5f1aba7 verified 23 days ago

5.55 kB

	---
	license: apache-2.0
	pipeline_tag: text-generation
	tags:
	- model_hub_mixin
	- pytorch_model_hub_mixin
	- RxNN
	- ReactiveTransformer
	language:
	- en
	datasets:
	- roneneldan/TinyStories
	- ReactiveAI/TinyStories-Plus-Interaction-SFT
	library_name: RxNN
	base_model:
	- ReactiveAI/RxT-Alpha-Micro-Decoder
	---

	# RxT-Alpha Micro Decoder (SFT)
	World's first experimental Reactive/Real-Time Language Model based on revolutional Reactive Transformer architecture - processing only single interactions/messages,
	with all the context moved to Short-Term Memory, managed by Attention-Based Memory System.
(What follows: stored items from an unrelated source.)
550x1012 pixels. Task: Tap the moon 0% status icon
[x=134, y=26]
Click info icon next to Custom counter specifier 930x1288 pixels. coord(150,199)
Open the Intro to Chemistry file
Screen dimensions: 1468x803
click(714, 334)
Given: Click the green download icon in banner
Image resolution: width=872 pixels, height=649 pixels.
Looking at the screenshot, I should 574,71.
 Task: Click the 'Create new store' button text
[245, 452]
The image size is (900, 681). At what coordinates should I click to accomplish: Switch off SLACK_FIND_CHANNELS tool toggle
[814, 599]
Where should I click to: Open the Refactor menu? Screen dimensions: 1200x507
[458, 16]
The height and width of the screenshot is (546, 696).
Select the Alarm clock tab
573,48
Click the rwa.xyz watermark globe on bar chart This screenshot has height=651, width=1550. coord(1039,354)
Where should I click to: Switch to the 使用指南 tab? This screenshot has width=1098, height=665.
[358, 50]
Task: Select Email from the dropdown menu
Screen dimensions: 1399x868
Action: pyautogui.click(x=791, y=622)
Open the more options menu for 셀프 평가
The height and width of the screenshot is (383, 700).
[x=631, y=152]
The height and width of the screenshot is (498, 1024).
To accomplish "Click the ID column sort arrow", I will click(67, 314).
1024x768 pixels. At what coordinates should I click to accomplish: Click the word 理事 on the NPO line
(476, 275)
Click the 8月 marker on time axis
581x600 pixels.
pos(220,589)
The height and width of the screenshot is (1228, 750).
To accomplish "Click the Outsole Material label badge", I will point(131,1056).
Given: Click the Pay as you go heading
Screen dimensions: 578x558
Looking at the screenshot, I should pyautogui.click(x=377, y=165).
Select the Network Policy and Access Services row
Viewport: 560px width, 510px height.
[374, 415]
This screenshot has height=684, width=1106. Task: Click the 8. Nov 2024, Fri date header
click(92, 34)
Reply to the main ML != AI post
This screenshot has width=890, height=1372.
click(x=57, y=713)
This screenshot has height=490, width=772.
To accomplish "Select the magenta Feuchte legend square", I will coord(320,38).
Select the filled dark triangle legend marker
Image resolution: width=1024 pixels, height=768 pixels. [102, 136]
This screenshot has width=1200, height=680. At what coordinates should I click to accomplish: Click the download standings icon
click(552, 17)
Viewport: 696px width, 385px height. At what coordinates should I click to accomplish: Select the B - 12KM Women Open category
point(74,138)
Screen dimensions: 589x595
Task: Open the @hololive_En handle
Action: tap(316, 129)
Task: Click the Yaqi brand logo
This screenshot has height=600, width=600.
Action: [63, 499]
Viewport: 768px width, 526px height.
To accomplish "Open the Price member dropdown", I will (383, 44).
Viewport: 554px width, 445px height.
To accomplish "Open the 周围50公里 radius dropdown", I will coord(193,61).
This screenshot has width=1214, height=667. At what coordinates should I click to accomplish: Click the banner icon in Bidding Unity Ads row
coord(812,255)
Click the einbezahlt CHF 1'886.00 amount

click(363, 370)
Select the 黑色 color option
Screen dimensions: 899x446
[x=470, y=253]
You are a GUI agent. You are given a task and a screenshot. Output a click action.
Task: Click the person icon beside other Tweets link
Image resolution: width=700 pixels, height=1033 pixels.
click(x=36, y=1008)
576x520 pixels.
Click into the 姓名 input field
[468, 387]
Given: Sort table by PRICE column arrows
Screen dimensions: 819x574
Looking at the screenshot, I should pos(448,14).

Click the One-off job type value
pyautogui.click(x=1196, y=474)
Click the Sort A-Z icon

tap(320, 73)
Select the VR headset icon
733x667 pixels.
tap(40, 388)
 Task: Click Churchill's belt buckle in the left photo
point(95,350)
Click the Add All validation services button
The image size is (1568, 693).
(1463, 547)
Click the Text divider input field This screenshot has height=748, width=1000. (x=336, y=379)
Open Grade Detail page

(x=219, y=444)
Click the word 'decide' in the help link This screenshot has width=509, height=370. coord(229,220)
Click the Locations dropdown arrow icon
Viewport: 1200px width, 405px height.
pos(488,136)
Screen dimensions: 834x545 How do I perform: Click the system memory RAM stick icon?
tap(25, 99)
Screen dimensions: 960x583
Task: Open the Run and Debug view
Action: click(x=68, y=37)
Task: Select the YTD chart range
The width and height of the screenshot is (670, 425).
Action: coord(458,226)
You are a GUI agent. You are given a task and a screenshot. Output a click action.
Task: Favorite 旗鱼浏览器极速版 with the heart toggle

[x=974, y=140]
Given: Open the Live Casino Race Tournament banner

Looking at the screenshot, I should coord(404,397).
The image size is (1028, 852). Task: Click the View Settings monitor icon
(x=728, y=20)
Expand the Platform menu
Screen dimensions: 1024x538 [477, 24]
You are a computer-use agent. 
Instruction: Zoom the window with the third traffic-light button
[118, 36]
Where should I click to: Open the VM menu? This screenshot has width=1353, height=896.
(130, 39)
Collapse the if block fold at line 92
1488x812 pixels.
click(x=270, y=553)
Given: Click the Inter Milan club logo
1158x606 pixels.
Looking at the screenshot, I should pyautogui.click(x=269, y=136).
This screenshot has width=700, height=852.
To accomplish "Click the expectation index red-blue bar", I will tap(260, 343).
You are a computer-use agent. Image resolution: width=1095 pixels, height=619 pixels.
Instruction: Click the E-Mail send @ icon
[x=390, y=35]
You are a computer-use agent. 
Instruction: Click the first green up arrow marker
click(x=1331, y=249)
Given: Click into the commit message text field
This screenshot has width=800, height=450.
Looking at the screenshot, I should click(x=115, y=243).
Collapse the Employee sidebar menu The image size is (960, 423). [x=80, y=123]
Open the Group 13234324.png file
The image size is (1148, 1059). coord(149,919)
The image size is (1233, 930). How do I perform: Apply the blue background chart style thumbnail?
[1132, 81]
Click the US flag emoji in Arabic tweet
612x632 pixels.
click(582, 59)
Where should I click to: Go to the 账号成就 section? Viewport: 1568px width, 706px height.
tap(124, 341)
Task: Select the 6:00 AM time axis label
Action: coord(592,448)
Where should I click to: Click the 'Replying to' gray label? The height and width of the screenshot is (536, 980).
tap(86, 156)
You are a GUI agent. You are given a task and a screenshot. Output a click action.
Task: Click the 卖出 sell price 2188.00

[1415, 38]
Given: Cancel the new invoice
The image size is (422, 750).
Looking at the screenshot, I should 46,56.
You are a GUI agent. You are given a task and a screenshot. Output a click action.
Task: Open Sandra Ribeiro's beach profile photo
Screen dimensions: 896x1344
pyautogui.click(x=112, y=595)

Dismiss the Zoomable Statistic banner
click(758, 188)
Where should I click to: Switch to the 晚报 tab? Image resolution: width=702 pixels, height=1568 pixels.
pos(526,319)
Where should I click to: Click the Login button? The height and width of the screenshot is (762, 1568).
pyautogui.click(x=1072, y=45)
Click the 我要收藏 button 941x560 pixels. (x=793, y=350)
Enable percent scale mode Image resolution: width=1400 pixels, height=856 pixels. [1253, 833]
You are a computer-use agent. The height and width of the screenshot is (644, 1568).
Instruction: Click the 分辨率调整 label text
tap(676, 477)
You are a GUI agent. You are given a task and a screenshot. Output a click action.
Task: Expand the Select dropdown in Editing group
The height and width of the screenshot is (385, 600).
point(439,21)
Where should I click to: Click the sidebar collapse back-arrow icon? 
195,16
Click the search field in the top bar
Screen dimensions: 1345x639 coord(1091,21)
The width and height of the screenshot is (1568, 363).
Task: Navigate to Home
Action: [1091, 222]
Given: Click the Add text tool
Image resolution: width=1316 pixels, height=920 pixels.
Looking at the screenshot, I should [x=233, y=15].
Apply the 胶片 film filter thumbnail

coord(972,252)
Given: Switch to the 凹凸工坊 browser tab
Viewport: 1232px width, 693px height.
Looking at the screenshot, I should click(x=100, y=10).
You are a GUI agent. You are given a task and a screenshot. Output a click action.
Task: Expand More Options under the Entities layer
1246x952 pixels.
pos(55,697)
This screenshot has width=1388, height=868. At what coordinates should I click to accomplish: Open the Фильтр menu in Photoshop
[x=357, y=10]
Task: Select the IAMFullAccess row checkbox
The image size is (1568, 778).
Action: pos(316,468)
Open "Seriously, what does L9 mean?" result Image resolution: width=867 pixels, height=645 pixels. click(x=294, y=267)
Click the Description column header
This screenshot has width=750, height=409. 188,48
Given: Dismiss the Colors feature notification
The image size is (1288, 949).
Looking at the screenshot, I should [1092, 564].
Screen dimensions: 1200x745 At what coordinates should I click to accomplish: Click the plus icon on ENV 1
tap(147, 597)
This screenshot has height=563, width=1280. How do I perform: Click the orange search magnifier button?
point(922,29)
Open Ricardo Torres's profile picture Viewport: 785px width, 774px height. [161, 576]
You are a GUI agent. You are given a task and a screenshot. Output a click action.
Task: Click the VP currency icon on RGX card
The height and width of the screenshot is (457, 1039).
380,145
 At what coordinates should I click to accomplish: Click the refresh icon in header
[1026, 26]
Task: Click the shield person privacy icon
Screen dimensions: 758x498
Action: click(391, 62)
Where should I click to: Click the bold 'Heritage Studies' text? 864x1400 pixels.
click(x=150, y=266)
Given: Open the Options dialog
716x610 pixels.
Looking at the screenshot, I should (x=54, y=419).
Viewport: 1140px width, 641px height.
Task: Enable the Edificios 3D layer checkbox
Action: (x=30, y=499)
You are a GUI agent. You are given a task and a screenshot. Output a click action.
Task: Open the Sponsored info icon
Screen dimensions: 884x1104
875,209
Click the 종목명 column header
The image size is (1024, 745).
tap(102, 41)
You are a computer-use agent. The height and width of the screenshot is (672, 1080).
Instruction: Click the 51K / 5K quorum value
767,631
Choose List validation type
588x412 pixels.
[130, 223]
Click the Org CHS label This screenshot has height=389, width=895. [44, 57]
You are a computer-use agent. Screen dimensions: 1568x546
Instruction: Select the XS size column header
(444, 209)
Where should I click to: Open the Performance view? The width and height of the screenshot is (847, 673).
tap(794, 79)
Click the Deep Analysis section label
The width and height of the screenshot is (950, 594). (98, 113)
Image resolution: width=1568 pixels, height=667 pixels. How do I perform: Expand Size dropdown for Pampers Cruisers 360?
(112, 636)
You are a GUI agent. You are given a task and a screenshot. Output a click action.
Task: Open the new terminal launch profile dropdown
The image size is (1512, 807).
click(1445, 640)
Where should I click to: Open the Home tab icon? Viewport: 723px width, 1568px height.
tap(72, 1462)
	> This is _SFT_ version of the model, still not able to update memory - it will be available from _MRL_ version (in training)

	## Reactive Transformer Architecture
	Experimental research model made to test our Reactive Transformer architecture and Attention-based Memory System.

	Reactive Transformer has additional Short-Term Memory layers, connected to model with Memory Cross-Attention, and updated by Memory Encoder and Memory Attention.
	Short-Term Memory state is kept between interactions/event (single message), not between tokens in sequence - that's key difference between RxNNs and RNNs.

	The goal of the architecture is to process only single messages and keep conversation history in Short-Term Memory - we believe, that this is the key requirement
	for awareness and AGI. Processing all the chat history on every interaction is not natural and that's not how human awareness is working. Then, Reactive Transformer
	architecture is a first step in transition from language models to awareness models.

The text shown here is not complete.